Nov. 13 (Bloomberg) -- The use of carbon dioxide to increase oil extraction could generate as much as 2.7 billion pounds ($4.3 billion) for Scotland’s economy provided policies to support the technology are in place, a report showed.
Injecting the gas into 19 suitable oilfields on the U.K. continental shelf may recover 1 billion barrels of oil, according to the report, commissioned by government agency Scottish Enterprise and published today.
While European countries are yet to use CO2 to boost oil recovery, the method is employed at projects in the U.S. and Canada. As well as helping to drive out crude from aging fields, carbon injection also harnesses emissions from power plants and factories that would otherwise be released into the atmosphere.
While the U.K. government has resurrected a 1 billion-pound carbon-capture funding program that failed last year, the plan dropped a proposal to use CO2 for oil extraction.

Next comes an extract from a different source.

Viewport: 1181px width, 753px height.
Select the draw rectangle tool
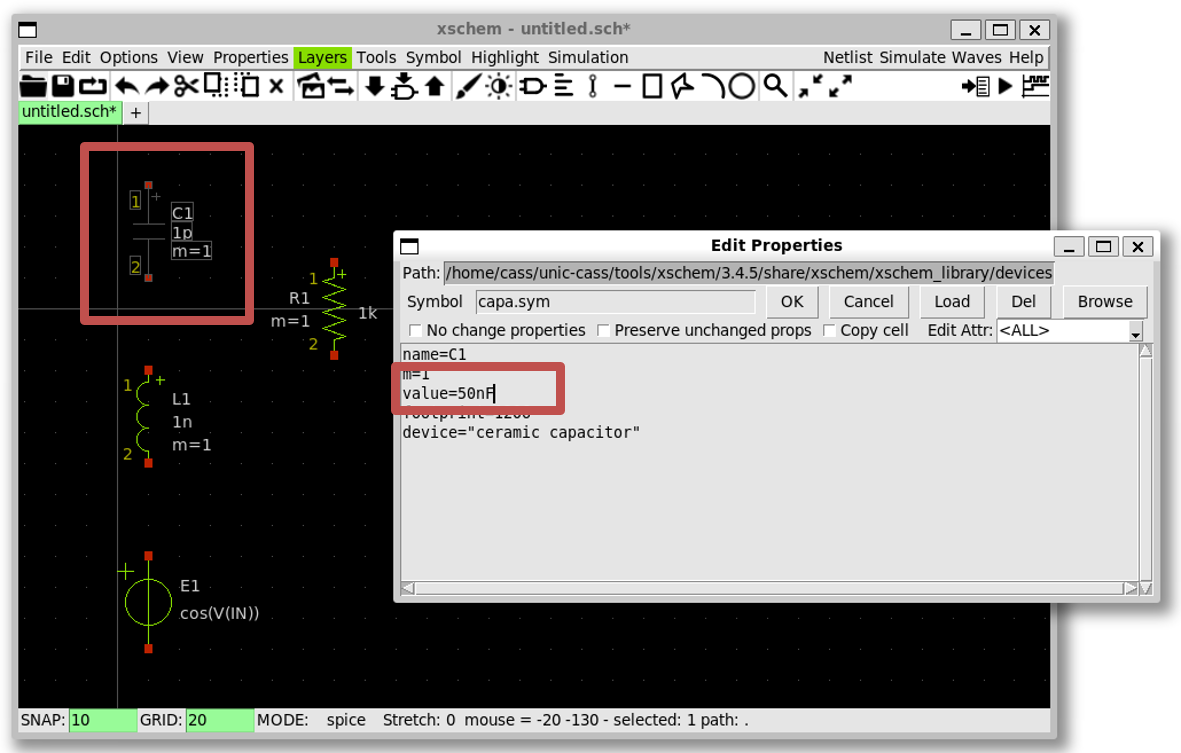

Investment in so-called enhanced oil recovery will depend on policy support for carbon capture, crude prices and improved CO2 supply, according to the report. A “wait-and-see approach” may lead to missed opportunities because most suitable U.K. oilfields are slated to be decommissioned by the 2030s, it said.
The highest rate of enhanced oil recovery at the continental shelf could add 2.7 billion pounds in gross value to the Scottish economy and create jobs, according to the research.
“With more than half of the value of the North Sea’s oil and gas reserves yet to be extracted -- up to 24 billion recoverable barrels with a potential wholesale value of 1.5 trillion pounds -- oil and gas will remain an enormous economic resource for decades,” Energy Minister Fergus Ewing said in a statement from Scottish Enterprise accompanying the report.
Element Energy Ltd., Dundas Consultants and the Institute of Petroleum Engineering at Heriot-Watt University compiled the research.